=== PAGE EXCERPT ===
Alexander is still scrutinized to this day, a phenomenon of which Farrell has gotten a taste due to his openness in the media. “I foolishly have been unable to segregate between the difference of sitting in a pub and having a conversation with someone and sitting with somebody who writes for a living, knowing that your words and your quotes are going to be read by many others. I have forgotten that very simple fact from time to time. And as a result of that, I’ve spoken freely and honestly about past experiences, and they’ve been printed verbatim with what I’ve said and certain people have been up in arms. And certain people have the right to be up in arms. In Dublin, some of the quotes I gave, and there are certain things that have happened in certain people’s lives, people I’ve never met and they’ve lost people. And certain people have suffered some sickness and I spoke at times when I probably shouldn’t have said what I said, but I never meant any harm and I was always talking about personal experiences. But I’ve talked them all to death now and now maybe should start talking about the f*cking work.”

=== WRITTEN PROBLEM A ===
Do these statements agree with the passage about Farrell and the press? Answer yes or no for each, quoting the words from the passage that decide it.
(i) Farrell says he has at times forgotten that his words will be read by many others.
(ii) Farrell says the people upset by his quotes had no right to be.
(iii) Farrell says he intended some of his remarks to cause harm.
=== WRITTEN PROBLEM B ===
According to the passage about Farrell and the press, who is still scrutinized to this day?

=== MATERIAL PROVIDED ===
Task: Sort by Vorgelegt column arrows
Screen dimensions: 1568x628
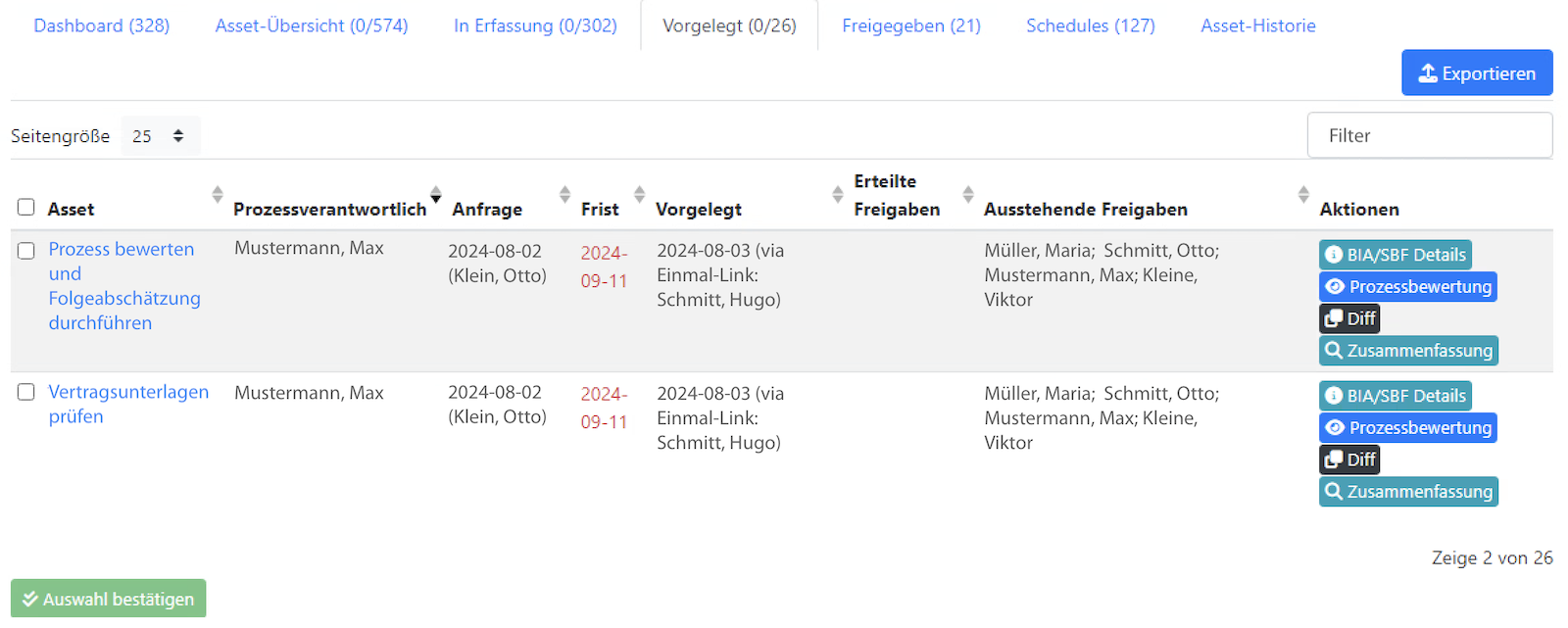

=== TASK SOLUTION A ===
(i) Yes: "I have forgotten that very simple fact from time to time."
(ii) No: "And certain people have the right to be up in arms."
(iii) No: "but I never meant any harm"

=== TASK SOLUTION B ===
Alexander.